**Information shown**.
:::::
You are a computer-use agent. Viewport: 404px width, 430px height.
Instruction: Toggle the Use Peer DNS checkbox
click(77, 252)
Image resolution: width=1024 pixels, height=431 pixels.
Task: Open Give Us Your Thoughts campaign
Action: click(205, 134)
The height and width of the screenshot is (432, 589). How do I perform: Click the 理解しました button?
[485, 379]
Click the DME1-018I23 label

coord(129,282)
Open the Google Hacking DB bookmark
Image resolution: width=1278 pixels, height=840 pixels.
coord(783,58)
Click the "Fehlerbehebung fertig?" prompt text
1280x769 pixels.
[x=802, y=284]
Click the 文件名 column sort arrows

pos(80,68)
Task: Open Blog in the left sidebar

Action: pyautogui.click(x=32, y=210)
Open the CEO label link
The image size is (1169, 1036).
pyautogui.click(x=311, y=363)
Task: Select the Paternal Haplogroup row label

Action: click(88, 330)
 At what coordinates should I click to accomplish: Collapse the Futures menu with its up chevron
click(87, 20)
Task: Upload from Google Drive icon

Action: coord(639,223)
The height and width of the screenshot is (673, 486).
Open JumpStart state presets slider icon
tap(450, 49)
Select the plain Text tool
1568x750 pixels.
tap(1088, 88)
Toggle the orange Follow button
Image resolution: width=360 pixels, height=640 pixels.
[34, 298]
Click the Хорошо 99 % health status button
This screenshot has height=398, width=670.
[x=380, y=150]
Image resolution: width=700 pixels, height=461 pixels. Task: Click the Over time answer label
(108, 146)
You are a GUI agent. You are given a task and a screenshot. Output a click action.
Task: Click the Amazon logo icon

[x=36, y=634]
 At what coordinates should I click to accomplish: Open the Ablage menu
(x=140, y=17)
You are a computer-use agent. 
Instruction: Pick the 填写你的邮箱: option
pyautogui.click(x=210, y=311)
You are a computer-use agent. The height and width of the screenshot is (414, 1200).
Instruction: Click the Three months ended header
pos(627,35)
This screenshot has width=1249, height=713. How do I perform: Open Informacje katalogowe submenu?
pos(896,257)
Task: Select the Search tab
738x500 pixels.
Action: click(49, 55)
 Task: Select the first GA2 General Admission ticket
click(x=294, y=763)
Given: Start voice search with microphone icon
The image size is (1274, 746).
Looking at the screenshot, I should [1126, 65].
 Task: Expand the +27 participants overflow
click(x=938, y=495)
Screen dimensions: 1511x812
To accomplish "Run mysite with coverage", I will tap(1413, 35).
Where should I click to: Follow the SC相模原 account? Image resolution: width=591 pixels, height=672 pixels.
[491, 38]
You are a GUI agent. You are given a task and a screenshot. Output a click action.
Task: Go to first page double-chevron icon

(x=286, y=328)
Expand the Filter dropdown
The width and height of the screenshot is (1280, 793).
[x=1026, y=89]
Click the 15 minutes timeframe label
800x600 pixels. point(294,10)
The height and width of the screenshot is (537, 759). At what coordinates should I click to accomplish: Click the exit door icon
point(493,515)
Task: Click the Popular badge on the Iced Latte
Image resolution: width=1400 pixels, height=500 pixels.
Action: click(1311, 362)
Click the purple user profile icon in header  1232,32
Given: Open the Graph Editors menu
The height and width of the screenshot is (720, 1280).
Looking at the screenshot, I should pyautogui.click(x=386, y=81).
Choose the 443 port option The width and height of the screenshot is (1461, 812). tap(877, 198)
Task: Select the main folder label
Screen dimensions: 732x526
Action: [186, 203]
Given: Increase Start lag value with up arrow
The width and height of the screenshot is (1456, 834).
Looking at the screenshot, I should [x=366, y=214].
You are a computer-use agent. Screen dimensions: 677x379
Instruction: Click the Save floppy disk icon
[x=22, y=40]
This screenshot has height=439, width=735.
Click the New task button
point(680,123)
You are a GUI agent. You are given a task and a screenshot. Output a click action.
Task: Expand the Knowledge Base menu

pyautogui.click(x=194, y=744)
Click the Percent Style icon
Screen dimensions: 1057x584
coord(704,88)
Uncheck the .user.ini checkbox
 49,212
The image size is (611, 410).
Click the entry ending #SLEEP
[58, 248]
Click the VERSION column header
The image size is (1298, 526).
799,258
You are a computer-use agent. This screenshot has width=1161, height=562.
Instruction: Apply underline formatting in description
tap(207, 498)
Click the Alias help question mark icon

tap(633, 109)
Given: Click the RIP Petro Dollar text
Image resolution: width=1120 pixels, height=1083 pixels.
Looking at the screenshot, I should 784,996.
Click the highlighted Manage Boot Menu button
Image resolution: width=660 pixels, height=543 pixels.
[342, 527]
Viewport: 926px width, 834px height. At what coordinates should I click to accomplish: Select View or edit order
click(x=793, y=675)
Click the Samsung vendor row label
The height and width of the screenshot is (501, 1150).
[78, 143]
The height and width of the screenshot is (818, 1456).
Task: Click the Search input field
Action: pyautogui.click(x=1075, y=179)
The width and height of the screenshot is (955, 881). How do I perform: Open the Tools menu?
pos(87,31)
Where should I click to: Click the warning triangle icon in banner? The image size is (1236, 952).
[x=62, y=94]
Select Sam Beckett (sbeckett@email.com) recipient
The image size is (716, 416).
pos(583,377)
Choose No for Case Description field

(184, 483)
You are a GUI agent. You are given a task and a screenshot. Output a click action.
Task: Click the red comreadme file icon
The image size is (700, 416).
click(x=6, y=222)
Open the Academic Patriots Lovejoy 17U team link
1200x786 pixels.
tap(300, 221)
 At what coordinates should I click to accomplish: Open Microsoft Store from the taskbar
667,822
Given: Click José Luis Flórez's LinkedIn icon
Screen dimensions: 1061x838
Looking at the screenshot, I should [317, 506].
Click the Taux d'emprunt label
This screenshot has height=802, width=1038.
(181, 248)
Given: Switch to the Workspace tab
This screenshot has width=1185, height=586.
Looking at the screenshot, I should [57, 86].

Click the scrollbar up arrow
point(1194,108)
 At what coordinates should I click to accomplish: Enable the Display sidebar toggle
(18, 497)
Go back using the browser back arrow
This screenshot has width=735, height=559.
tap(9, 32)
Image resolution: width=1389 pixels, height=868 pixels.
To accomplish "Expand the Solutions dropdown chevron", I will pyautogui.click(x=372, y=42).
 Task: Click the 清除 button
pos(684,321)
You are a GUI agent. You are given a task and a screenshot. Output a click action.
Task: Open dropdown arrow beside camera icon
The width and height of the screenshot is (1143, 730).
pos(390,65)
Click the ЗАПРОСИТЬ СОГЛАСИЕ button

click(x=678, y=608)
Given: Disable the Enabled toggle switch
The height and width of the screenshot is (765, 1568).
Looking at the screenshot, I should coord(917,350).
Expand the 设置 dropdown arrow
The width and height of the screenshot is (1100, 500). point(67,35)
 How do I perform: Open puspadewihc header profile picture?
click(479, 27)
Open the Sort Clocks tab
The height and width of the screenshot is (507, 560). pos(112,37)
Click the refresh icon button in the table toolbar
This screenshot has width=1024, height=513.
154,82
:::::
**What to produce**.
Write out the material from the first line to the last, exactly.

**Written reply**.
You are a computer-use agent. Viewport: 404px width, 430px height.
Instruction: Toggle the Use Peer DNS checkbox
click(77, 252)
Image resolution: width=1024 pixels, height=431 pixels.
Task: Open Give Us Your Thoughts campaign
Action: click(205, 134)
The height and width of the screenshot is (432, 589). How do I perform: Click the 理解しました button?
[485, 379]
Click the DME1-018I23 label

coord(129,282)
Open the Google Hacking DB bookmark
Image resolution: width=1278 pixels, height=840 pixels.
coord(783,58)
Click the "Fehlerbehebung fertig?" prompt text
1280x769 pixels.
[x=802, y=284]
Click the 文件名 column sort arrows

pos(80,68)
Task: Open Blog in the left sidebar

Action: pyautogui.click(x=32, y=210)
Open the CEO label link
The image size is (1169, 1036).
pyautogui.click(x=311, y=363)
Task: Select the Paternal Haplogroup row label

Action: click(88, 330)
 At what coordinates should I click to accomplish: Collapse the Futures menu with its up chevron
click(87, 20)
Task: Upload from Google Drive icon

Action: coord(639,223)
The height and width of the screenshot is (673, 486).
Open JumpStart state presets slider icon
tap(450, 49)
Select the plain Text tool
1568x750 pixels.
tap(1088, 88)
Toggle the orange Follow button
Image resolution: width=360 pixels, height=640 pixels.
[34, 298]
Click the Хорошо 99 % health status button
This screenshot has height=398, width=670.
[x=380, y=150]
Image resolution: width=700 pixels, height=461 pixels. Task: Click the Over time answer label
(108, 146)
You are a GUI agent. You are given a task and a screenshot. Output a click action.
Task: Click the Amazon logo icon

[x=36, y=634]
 At what coordinates should I click to accomplish: Open the Ablage menu
(x=140, y=17)
You are a computer-use agent. 
Instruction: Pick the 填写你的邮箱: option
pyautogui.click(x=210, y=311)
You are a computer-use agent. The height and width of the screenshot is (414, 1200).
Instruction: Click the Three months ended header
pos(627,35)
This screenshot has width=1249, height=713. How do I perform: Open Informacje katalogowe submenu?
pos(896,257)
Task: Select the Search tab
738x500 pixels.
Action: click(49, 55)
 Task: Select the first GA2 General Admission ticket
click(x=294, y=763)
Given: Start voice search with microphone icon
The image size is (1274, 746).
Looking at the screenshot, I should [1126, 65].
 Task: Expand the +27 participants overflow
click(x=938, y=495)
Screen dimensions: 1511x812
To accomplish "Run mysite with coverage", I will tap(1413, 35).
Where should I click to: Follow the SC相模原 account? Image resolution: width=591 pixels, height=672 pixels.
[491, 38]
You are a GUI agent. You are given a task and a screenshot. Output a click action.
Task: Go to first page double-chevron icon

(x=286, y=328)
Expand the Filter dropdown
The width and height of the screenshot is (1280, 793).
[x=1026, y=89]
Click the 15 minutes timeframe label
800x600 pixels. point(294,10)
The height and width of the screenshot is (537, 759). At what coordinates should I click to accomplish: Click the exit door icon
point(493,515)
Task: Click the Popular badge on the Iced Latte
Image resolution: width=1400 pixels, height=500 pixels.
Action: click(1311, 362)
Click the purple user profile icon in header  1232,32
Given: Open the Graph Editors menu
The height and width of the screenshot is (720, 1280).
Looking at the screenshot, I should pyautogui.click(x=386, y=81).
Choose the 443 port option The width and height of the screenshot is (1461, 812). tap(877, 198)
Task: Select the main folder label
Screen dimensions: 732x526
Action: [186, 203]
Given: Increase Start lag value with up arrow
The width and height of the screenshot is (1456, 834).
Looking at the screenshot, I should [x=366, y=214].
You are a computer-use agent. Screen dimensions: 677x379
Instruction: Click the Save floppy disk icon
[x=22, y=40]
This screenshot has height=439, width=735.
Click the New task button
point(680,123)
You are a GUI agent. You are given a task and a screenshot. Output a click action.
Task: Expand the Knowledge Base menu

pyautogui.click(x=194, y=744)
Click the Percent Style icon
Screen dimensions: 1057x584
coord(704,88)
Uncheck the .user.ini checkbox
 49,212
The image size is (611, 410).
Click the entry ending #SLEEP
[58, 248]
Click the VERSION column header
The image size is (1298, 526).
799,258
You are a computer-use agent. This screenshot has width=1161, height=562.
Instruction: Apply underline formatting in description
tap(207, 498)
Click the Alias help question mark icon

tap(633, 109)
Given: Click the RIP Petro Dollar text
Image resolution: width=1120 pixels, height=1083 pixels.
Looking at the screenshot, I should 784,996.
Click the highlighted Manage Boot Menu button
Image resolution: width=660 pixels, height=543 pixels.
[342, 527]
Viewport: 926px width, 834px height. At what coordinates should I click to accomplish: Select View or edit order
click(x=793, y=675)
Click the Samsung vendor row label
The height and width of the screenshot is (501, 1150).
[78, 143]
The height and width of the screenshot is (818, 1456).
Task: Click the Search input field
Action: pyautogui.click(x=1075, y=179)
The width and height of the screenshot is (955, 881). How do I perform: Open the Tools menu?
pos(87,31)
Where should I click to: Click the warning triangle icon in banner? The image size is (1236, 952).
[x=62, y=94]
Select Sam Beckett (sbeckett@email.com) recipient
The image size is (716, 416).
pos(583,377)
Choose No for Case Description field

(184, 483)
You are a GUI agent. You are given a task and a screenshot. Output a click action.
Task: Click the red comreadme file icon
The image size is (700, 416).
click(x=6, y=222)
Open the Academic Patriots Lovejoy 17U team link
1200x786 pixels.
tap(300, 221)
 At what coordinates should I click to accomplish: Open Microsoft Store from the taskbar
667,822
Given: Click José Luis Flórez's LinkedIn icon
Screen dimensions: 1061x838
Looking at the screenshot, I should [317, 506].
Click the Taux d'emprunt label
This screenshot has height=802, width=1038.
(181, 248)
Given: Switch to the Workspace tab
This screenshot has width=1185, height=586.
Looking at the screenshot, I should [57, 86].

Click the scrollbar up arrow
point(1194,108)
 At what coordinates should I click to accomplish: Enable the Display sidebar toggle
(18, 497)
Go back using the browser back arrow
This screenshot has width=735, height=559.
tap(9, 32)
Image resolution: width=1389 pixels, height=868 pixels.
To accomplish "Expand the Solutions dropdown chevron", I will pyautogui.click(x=372, y=42).
 Task: Click the 清除 button
pos(684,321)
You are a GUI agent. You are given a task and a screenshot. Output a click action.
Task: Open dropdown arrow beside camera icon
The width and height of the screenshot is (1143, 730).
pos(390,65)
Click the ЗАПРОСИТЬ СОГЛАСИЕ button

click(x=678, y=608)
Given: Disable the Enabled toggle switch
The height and width of the screenshot is (765, 1568).
Looking at the screenshot, I should coord(917,350).
Expand the 设置 dropdown arrow
The width and height of the screenshot is (1100, 500). point(67,35)
 How do I perform: Open puspadewihc header profile picture?
click(479, 27)
Open the Sort Clocks tab
The height and width of the screenshot is (507, 560). pos(112,37)
Click the refresh icon button in the table toolbar
This screenshot has width=1024, height=513.
154,82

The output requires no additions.